BP itself is providing a real-time video feed from a dozen cameras of the oil spewing out of the wellhead. This feed is becoming the defining imagery of the disaster, the constant flow representing for many the helplessness of the “experts” on the surface a mile above. BP also maintains a YouTube channel. BP has supplied its wellhead video feed to the web site of the House Select Committee on Energy Independence and Global Warming, which has maintained a steady flow of press releases focusing on BP. In addition to video, BP’s own site contains maps, claims forms (in English, Spanish and Vietnamese) and, of course, press releases.
BP is also trying to participate in the conversation on Social Media, but does not appear to be having much success in overcoming anti-BP sentiment. The “Boycott BP” page on Facebook is liked by more than 450,000 users, although it is unclear whether this movement will be able to affect BP’s business.
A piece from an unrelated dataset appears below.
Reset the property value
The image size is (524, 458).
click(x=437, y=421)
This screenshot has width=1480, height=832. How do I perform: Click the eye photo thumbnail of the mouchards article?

On Twitter, an anti-BP impostor has amassed almost 140,000 followers while BP’s own Twitter feed is hovering at about 12,000 followers.
Much like Toyota several months ago, BP cannot expect to be portrayed other than as the villain. All BP can do is communicate openly and actively, and if its mea culpas come off as somewhat self-serving, at least the company isn’t stonewalling. The difference between the recall and the oil spill is, of course, scale. Toyota fixed the problems with its cars relatively quickly and was able to begin to rebuild its reputation. BP faces a much greater challenge, because the spill has not been contained quickly, the environmental impact may be enormous, and as an oil company BP did not start out with the kind of reputation Toyota had among the public.
So far, BP has demonstrated a certain sophistication in not trying to shut down the parody Twitter feed or the flow of satirical treatments of the company’s logo. In March, the environmental activist group Greenpeace provoked Nestle into overreacting to critical videos and Facebook postings that included modified versions of the Nestle logo. BP hasn’t fallen into that trap. Nor has it attempted to co-opt the fake Twitter account. This is a wise choice, since if trying to shut down the account would be bullying, trying to fold it into the company’s own communication strategy would seem, um, slimy.
The Zavee takeaway:
- In a bad situation, openness and honesty really are the best policies.
- The better you do at solving the problem, the easier it will be to rebuild your reputation.
- Frustrated people need to express their frustration. Don’t try to stop them.